:: What you have to do ::
Among the lines of the records below, copy those that hold the word "agent".

:: Supplied material ::
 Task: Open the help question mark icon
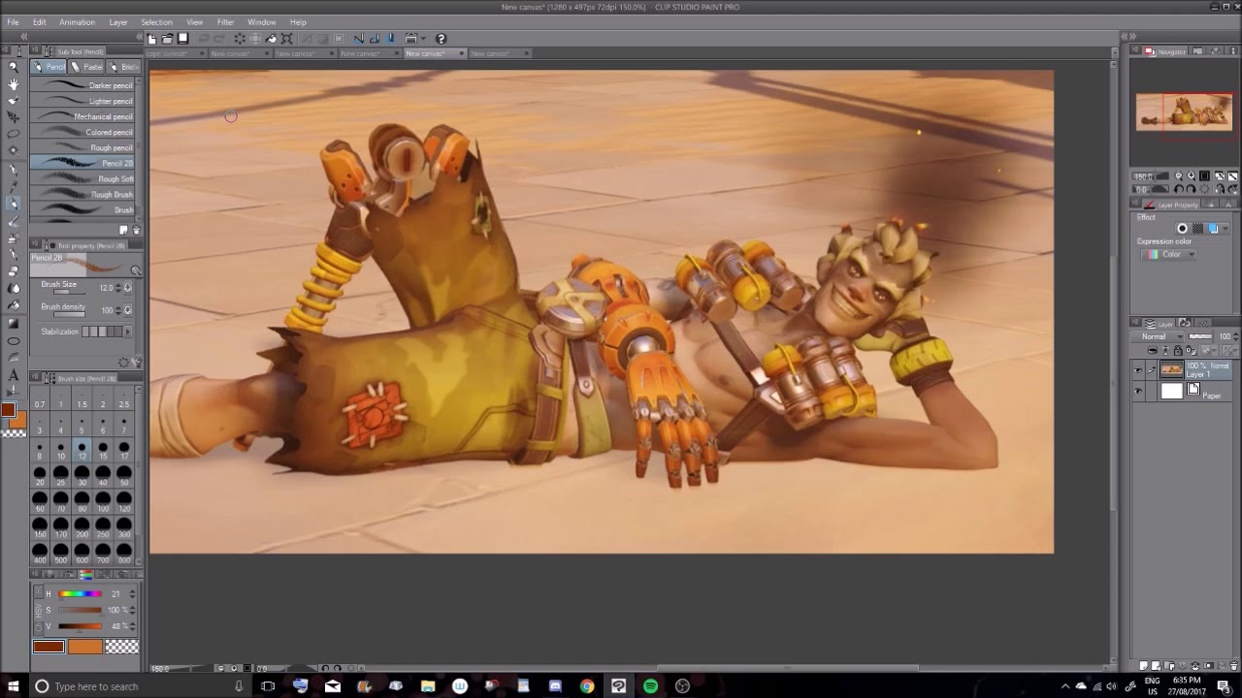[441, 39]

==

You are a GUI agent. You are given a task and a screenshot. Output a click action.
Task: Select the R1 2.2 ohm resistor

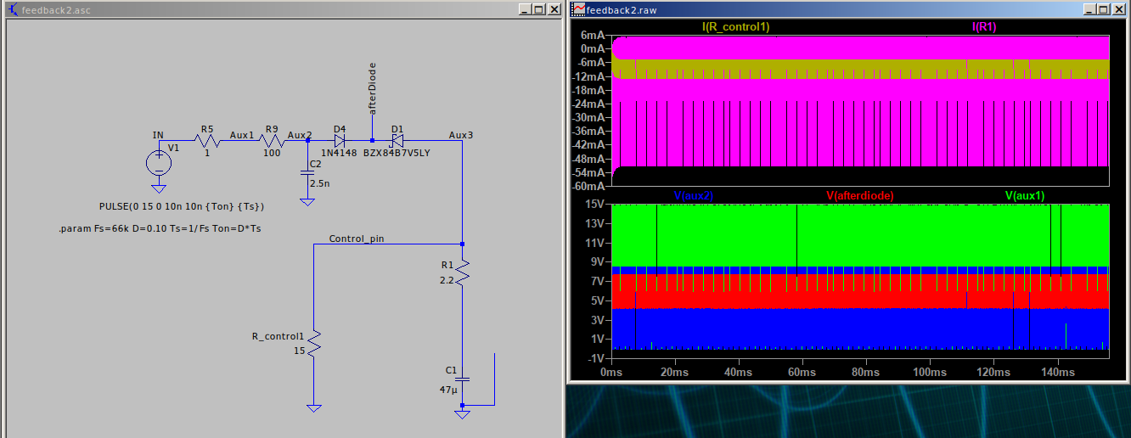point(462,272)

--

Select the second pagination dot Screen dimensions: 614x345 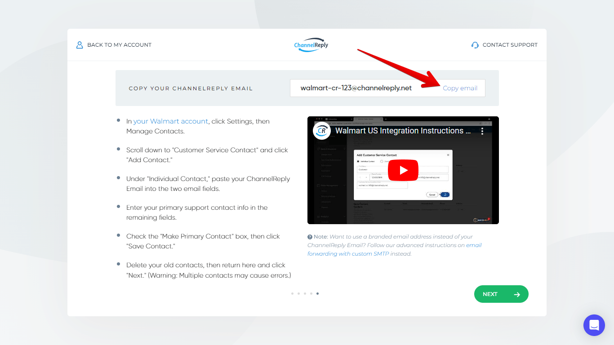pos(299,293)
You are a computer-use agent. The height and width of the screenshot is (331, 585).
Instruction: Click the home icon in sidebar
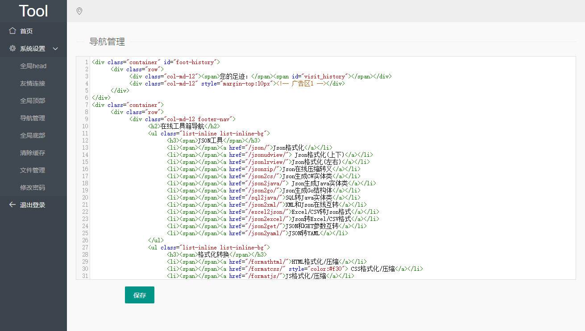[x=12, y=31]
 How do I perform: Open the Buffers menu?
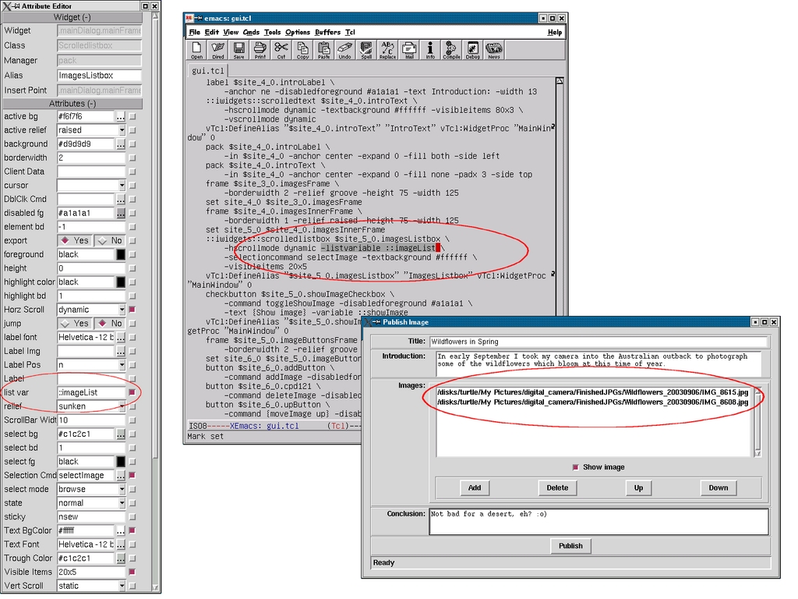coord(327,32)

:: Answer space ::
You are a GUI agent. You are given a task and a screenshot. Output a click action.
You are a computer-use agent. The height and width of the screenshot is (331, 585).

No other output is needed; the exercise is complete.